Metal-organic frameworks (MOFs) are highly ordered crystalline micro or mesoporous hybrid solids synthesized via an almost endless combination of organic ligands and metals. This leads to a very large structural (pore sizes/shapes…) and chemical diversity (functional acid or basic groups, tunable hydrophilic/hydrophobic balance) beyond the one of conventional inorganic (zeolites, clays, silica) or organic (polymers, carbons…) porous networks. These features are true assets for several applications such as catalysis, gas storage, separation (CO2, olefins…), catalysis, sensing, biomedicine...

In this project we propose to use MOFs in chromatography, subject very sparsely covered until now. Their high modularity and their physicochemical properties, coupled to their high specific surface area make MOFs natural candidates for chromatographic applications as stationary phases (SP).

The project will consist in preparing several known functional water stable metal polycarboxylate MOFs (M=Al, Fe, Zr or Ti) with different pore sizes and functionalities (polarity, metal sites…), already available at IMAP, under different forms depending of the kind of chromatography considered. For gas chromatography (GC), suspension of MOFs particles will be used to coat the inner wall of capillary columns. For liquid chromatography (LC), nanometric particles of MOFs will be prepared and grafted at the surface of micrometric silica particles for packed columns. Different types and sizes of silica particles will be investigated including the recent ones used for Ultra High Performance LC. In both cases one will pay a particular attention to (1) graft functional groups on the substrate or the outer surface of the MOF particles to ensure a stable coating and/or (2) optimize the particle size for each application. We also encounter to synthesize monolithic MOFs SPs with a controlled macro and mesoporosity, which remains almost unexplored so far.

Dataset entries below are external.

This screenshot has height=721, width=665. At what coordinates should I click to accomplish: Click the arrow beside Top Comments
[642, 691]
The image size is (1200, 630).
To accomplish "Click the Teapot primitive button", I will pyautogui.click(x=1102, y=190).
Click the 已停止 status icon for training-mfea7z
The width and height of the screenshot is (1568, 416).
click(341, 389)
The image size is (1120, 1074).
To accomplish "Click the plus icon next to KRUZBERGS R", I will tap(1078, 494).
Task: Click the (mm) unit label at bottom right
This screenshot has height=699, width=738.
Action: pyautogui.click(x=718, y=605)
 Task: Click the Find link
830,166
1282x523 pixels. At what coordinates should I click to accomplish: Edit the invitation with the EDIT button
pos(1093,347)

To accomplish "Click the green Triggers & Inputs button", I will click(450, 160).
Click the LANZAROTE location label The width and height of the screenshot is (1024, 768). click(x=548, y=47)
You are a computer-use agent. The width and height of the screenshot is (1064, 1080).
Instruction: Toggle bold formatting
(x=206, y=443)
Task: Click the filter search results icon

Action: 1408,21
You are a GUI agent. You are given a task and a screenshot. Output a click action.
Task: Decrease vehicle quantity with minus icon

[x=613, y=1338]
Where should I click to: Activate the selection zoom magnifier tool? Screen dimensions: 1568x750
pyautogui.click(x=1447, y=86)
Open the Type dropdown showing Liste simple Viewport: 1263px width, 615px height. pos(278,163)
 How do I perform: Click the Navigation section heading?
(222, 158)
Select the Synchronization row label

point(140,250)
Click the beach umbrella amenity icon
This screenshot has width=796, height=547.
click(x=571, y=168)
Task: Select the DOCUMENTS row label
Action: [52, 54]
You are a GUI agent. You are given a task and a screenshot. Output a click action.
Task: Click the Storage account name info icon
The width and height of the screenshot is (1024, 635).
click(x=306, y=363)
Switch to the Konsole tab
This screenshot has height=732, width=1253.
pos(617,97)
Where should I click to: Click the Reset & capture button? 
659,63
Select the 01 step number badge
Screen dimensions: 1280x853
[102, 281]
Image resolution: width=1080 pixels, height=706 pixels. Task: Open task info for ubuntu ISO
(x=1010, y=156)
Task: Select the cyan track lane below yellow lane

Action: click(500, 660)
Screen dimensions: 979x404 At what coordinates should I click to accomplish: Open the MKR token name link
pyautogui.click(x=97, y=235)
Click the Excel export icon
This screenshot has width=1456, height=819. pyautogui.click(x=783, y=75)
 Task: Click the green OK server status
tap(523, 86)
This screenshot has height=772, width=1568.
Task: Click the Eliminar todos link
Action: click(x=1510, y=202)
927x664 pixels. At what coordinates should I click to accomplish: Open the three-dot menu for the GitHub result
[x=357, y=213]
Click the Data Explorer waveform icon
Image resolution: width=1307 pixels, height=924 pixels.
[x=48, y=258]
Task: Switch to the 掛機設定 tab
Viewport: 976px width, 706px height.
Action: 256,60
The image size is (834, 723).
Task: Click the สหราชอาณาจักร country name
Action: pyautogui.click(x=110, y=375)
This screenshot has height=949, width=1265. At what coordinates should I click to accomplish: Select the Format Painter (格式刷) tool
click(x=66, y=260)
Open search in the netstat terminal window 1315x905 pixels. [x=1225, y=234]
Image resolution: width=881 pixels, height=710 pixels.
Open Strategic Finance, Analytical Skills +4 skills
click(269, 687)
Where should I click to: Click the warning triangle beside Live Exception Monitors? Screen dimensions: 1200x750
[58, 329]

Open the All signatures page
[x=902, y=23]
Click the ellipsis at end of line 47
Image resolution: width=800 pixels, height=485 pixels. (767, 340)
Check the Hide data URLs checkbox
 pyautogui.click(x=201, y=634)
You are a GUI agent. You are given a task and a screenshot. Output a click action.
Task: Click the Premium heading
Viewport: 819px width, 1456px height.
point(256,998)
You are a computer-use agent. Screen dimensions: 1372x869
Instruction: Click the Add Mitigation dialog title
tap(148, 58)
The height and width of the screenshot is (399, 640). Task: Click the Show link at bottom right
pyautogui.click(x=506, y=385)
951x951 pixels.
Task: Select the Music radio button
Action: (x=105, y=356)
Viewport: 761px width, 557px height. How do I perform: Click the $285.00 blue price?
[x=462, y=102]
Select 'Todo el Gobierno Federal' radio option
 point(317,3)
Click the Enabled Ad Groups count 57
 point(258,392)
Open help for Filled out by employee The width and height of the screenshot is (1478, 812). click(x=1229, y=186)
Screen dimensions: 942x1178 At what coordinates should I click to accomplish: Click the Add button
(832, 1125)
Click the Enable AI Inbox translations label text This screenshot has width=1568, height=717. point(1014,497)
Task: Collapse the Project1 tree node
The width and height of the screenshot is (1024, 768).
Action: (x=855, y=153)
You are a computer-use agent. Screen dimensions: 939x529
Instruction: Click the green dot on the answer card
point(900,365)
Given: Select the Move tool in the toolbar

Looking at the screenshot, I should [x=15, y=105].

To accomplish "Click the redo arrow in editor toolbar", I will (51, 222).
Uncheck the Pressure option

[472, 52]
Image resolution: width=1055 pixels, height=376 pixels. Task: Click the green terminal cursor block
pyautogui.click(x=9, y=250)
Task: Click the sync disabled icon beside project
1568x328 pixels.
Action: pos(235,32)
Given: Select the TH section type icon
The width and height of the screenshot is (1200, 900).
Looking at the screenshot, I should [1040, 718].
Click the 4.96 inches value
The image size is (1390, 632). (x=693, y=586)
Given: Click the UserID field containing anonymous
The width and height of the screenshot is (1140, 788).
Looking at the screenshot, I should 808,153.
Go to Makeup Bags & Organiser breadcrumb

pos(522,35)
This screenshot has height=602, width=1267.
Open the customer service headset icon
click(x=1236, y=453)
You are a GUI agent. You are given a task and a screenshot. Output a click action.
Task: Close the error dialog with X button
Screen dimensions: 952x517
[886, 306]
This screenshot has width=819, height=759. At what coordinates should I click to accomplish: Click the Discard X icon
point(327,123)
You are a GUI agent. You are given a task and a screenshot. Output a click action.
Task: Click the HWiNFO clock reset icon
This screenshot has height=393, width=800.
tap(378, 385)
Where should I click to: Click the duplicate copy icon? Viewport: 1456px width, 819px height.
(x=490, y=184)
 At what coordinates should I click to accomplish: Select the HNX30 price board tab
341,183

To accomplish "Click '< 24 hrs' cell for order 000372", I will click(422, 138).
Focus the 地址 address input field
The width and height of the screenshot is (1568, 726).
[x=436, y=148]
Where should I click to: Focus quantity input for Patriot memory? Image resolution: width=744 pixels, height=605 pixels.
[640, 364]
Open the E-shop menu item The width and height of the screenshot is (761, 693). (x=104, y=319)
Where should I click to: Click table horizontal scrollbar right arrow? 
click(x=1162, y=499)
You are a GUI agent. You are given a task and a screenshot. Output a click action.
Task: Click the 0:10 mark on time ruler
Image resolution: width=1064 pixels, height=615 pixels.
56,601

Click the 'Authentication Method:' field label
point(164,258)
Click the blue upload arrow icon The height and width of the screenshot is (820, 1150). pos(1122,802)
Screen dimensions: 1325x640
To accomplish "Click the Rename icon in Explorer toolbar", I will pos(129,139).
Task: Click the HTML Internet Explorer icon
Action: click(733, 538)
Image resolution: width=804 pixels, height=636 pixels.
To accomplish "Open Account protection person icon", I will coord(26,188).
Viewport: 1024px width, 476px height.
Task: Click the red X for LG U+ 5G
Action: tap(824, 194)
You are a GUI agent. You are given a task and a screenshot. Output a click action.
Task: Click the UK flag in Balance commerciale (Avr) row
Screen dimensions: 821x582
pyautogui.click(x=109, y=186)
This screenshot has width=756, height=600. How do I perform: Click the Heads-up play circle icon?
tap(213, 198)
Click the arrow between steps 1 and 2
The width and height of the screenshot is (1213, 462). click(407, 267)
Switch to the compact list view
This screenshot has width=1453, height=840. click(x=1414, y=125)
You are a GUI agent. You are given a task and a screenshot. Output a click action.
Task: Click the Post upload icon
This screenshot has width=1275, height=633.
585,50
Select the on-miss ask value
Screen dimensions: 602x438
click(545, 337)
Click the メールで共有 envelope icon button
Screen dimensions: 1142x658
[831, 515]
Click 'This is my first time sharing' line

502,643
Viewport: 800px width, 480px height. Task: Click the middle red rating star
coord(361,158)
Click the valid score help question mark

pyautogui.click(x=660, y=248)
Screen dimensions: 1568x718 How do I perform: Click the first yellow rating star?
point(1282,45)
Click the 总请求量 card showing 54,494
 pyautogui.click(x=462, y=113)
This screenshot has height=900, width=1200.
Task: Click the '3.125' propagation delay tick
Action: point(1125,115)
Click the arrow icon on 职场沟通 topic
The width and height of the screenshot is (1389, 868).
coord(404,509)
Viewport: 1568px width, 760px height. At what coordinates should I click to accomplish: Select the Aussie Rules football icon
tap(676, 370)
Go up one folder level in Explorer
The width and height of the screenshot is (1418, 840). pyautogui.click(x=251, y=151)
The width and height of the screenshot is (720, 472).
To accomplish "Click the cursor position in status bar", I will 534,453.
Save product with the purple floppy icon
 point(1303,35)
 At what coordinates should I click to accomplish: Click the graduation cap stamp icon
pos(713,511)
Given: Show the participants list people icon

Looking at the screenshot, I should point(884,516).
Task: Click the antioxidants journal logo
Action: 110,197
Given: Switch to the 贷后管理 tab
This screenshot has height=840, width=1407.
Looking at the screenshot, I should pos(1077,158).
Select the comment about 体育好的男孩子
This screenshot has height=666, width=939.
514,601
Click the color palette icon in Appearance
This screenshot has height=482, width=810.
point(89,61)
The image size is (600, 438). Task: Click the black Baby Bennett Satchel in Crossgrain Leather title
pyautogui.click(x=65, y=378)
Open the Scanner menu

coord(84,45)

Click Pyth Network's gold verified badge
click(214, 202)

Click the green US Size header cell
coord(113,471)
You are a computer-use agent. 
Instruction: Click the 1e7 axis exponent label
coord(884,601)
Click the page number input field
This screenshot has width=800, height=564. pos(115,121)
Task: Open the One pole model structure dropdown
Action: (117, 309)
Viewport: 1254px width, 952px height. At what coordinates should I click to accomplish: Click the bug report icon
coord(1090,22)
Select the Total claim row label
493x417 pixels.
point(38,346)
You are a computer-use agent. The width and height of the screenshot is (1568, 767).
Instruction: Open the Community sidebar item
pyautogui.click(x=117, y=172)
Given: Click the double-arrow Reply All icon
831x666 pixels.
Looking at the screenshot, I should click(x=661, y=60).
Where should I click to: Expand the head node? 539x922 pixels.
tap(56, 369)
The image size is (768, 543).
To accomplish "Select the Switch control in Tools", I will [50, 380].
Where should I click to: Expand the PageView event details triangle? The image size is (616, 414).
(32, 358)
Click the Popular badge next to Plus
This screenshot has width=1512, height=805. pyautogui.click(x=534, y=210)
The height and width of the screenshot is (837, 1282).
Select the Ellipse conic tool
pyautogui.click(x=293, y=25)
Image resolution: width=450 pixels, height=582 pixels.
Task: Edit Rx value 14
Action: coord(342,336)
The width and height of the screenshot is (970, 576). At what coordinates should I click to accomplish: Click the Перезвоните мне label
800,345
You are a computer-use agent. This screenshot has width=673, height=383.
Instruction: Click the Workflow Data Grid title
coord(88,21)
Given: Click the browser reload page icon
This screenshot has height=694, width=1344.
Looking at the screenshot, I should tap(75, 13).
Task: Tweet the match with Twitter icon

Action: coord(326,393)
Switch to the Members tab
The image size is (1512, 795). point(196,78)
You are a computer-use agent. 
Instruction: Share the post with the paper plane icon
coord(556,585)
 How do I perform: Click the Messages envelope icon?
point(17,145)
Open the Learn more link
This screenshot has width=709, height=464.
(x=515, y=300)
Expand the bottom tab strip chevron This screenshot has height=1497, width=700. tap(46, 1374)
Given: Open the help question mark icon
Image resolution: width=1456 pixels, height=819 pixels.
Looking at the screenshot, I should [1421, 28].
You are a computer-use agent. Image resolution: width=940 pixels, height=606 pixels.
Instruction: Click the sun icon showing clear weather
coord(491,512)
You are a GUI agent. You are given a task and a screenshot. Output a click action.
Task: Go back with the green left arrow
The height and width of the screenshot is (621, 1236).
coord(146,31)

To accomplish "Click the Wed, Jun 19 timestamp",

Once the material and the column have been obtained, a detailed chromatographic characterization of the column capability will be carried out. It will concern both kinetic (efficiency) and thermodynamic parameters (interactions), aiming at assessing the compatibility of the MOF for the selected chromatographic applications. At this level, not only the chemical structure will be considered but the synergy between this structure and the physical aspect of the material: porous particles, superficially porous particles, solid coating inside a capillary or monolith. Preliminary tests have been carried out in 2017 by our teams during a 6 months master degree internship.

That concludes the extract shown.